The second area was managing wider short-term responsibilities jointly with others. In this part, teaming up is done with both unlike and like groups. Targets are set for performance purposes. The third and final area is managing operational process and people development. At this stage, development focuses on the organizational process, work organization, and individual people. The three stages were very helpful in identifying levels of competence and performance. They were also used to shift focus from competent internal operations via managing, to more advanced interactions with the organizational environment.

Conclusion

The study has revealed that self-managed teams create trust among the team members and motivates them when dealing with challenges they encounter. The focal point of these groups is ensuring good performance while working together. Success is dependent on dedication, skill advancement, and support from both the management and team members.
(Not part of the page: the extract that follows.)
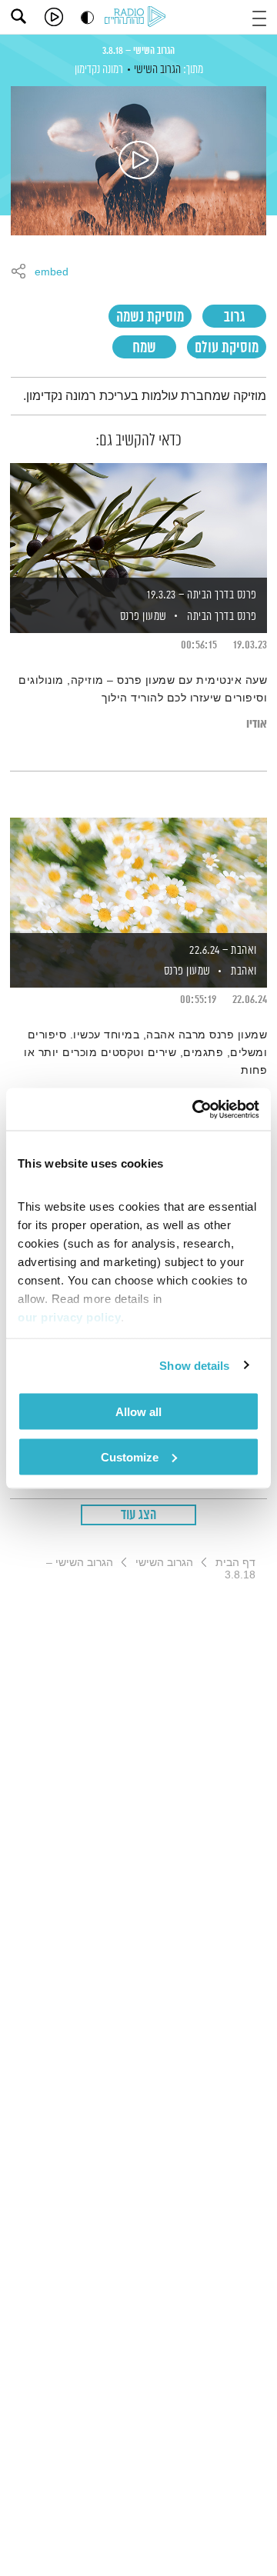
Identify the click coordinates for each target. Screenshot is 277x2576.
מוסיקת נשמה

My experience on the team was very enriching. The model employed promotes a foundation for many who are pursuing current development methodologies. The self managed teams are not arrived at by default. Adequate planning is needed, and a lot of resources have to be invested in the training and coaching programs. This is a guaranteed measure in ensuring the teams reach their maximum potential. When the teams are fully operational, they are more productive than the sum of all individual members.

 

Reference

Kraft, R. (1998). Utilizing Self-Managing Teams: Effective Behavior of Team Leaders. Boston: Garland Publishers.